Copy all the records exactly; the complete set is the expected result.

Given data:
*** Begin section ***

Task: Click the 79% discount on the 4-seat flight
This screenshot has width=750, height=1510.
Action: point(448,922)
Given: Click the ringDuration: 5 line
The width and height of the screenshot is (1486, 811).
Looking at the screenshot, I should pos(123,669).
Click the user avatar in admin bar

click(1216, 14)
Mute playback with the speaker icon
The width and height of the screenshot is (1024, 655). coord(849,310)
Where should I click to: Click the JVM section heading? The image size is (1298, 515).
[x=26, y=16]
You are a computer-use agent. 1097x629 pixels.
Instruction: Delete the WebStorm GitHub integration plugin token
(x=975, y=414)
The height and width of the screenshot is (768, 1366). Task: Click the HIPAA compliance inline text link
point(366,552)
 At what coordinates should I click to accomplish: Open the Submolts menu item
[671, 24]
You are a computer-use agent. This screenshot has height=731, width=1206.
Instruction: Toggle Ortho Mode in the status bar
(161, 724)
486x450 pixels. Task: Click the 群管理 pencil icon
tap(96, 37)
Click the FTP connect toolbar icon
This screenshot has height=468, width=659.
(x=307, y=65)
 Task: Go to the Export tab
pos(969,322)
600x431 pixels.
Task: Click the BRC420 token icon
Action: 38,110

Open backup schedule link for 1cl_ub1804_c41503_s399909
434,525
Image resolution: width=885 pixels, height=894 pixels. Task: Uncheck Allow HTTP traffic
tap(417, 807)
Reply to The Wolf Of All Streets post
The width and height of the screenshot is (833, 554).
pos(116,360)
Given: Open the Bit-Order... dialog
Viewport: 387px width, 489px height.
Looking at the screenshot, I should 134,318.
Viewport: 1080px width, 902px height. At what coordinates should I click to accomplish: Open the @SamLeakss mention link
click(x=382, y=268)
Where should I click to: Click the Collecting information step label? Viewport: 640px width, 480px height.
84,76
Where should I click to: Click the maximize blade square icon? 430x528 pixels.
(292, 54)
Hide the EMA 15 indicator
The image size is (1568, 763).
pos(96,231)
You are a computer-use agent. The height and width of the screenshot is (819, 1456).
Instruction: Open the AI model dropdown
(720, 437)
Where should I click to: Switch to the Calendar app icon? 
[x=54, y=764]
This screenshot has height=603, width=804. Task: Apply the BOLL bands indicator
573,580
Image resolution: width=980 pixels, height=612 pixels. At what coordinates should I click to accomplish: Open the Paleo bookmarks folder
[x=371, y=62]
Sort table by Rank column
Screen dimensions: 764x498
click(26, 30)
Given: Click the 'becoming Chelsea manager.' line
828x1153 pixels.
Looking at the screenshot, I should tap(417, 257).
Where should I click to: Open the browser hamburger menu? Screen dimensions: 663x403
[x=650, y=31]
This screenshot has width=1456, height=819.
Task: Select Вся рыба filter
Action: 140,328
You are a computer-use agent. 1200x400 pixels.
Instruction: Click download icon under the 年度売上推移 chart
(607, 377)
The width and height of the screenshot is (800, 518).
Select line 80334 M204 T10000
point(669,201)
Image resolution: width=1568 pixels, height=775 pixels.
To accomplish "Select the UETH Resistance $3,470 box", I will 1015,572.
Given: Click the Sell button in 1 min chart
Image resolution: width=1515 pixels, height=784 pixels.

*** End section ***

Solution to the exercise:
Task: Click the 79% discount on the 4-seat flight
This screenshot has width=750, height=1510.
Action: point(448,922)
Given: Click the ringDuration: 5 line
The width and height of the screenshot is (1486, 811).
Looking at the screenshot, I should pos(123,669).
Click the user avatar in admin bar

click(1216, 14)
Mute playback with the speaker icon
The width and height of the screenshot is (1024, 655). coord(849,310)
Where should I click to: Click the JVM section heading? The image size is (1298, 515).
[x=26, y=16]
You are a computer-use agent. 1097x629 pixels.
Instruction: Delete the WebStorm GitHub integration plugin token
(x=975, y=414)
The height and width of the screenshot is (768, 1366). Task: Click the HIPAA compliance inline text link
point(366,552)
 At what coordinates should I click to accomplish: Open the Submolts menu item
[671, 24]
You are a computer-use agent. This screenshot has height=731, width=1206.
Instruction: Toggle Ortho Mode in the status bar
(161, 724)
486x450 pixels. Task: Click the 群管理 pencil icon
tap(96, 37)
Click the FTP connect toolbar icon
This screenshot has height=468, width=659.
(x=307, y=65)
 Task: Go to the Export tab
pos(969,322)
600x431 pixels.
Task: Click the BRC420 token icon
Action: 38,110

Open backup schedule link for 1cl_ub1804_c41503_s399909
434,525
Image resolution: width=885 pixels, height=894 pixels. Task: Uncheck Allow HTTP traffic
tap(417, 807)
Reply to The Wolf Of All Streets post
The width and height of the screenshot is (833, 554).
pos(116,360)
Given: Open the Bit-Order... dialog
Viewport: 387px width, 489px height.
Looking at the screenshot, I should 134,318.
Viewport: 1080px width, 902px height. At what coordinates should I click to accomplish: Open the @SamLeakss mention link
click(x=382, y=268)
Where should I click to: Click the Collecting information step label? Viewport: 640px width, 480px height.
84,76
Where should I click to: Click the maximize blade square icon? 430x528 pixels.
(292, 54)
Hide the EMA 15 indicator
The image size is (1568, 763).
pos(96,231)
You are a computer-use agent. The height and width of the screenshot is (819, 1456).
Instruction: Open the AI model dropdown
(720, 437)
Where should I click to: Switch to the Calendar app icon? 
[x=54, y=764]
This screenshot has height=603, width=804. Task: Apply the BOLL bands indicator
573,580
Image resolution: width=980 pixels, height=612 pixels. At what coordinates should I click to accomplish: Open the Paleo bookmarks folder
[x=371, y=62]
Sort table by Rank column
Screen dimensions: 764x498
click(26, 30)
Given: Click the 'becoming Chelsea manager.' line
828x1153 pixels.
Looking at the screenshot, I should tap(417, 257).
Where should I click to: Open the browser hamburger menu? Screen dimensions: 663x403
[x=650, y=31]
This screenshot has width=1456, height=819.
Task: Select Вся рыба filter
Action: 140,328
You are a computer-use agent. 1200x400 pixels.
Instruction: Click download icon under the 年度売上推移 chart
(607, 377)
The width and height of the screenshot is (800, 518).
Select line 80334 M204 T10000
point(669,201)
Image resolution: width=1568 pixels, height=775 pixels.
To accomplish "Select the UETH Resistance $3,470 box", I will 1015,572.
Given: Click the Sell button in 1 min chart
Image resolution: width=1515 pixels, height=784 pixels.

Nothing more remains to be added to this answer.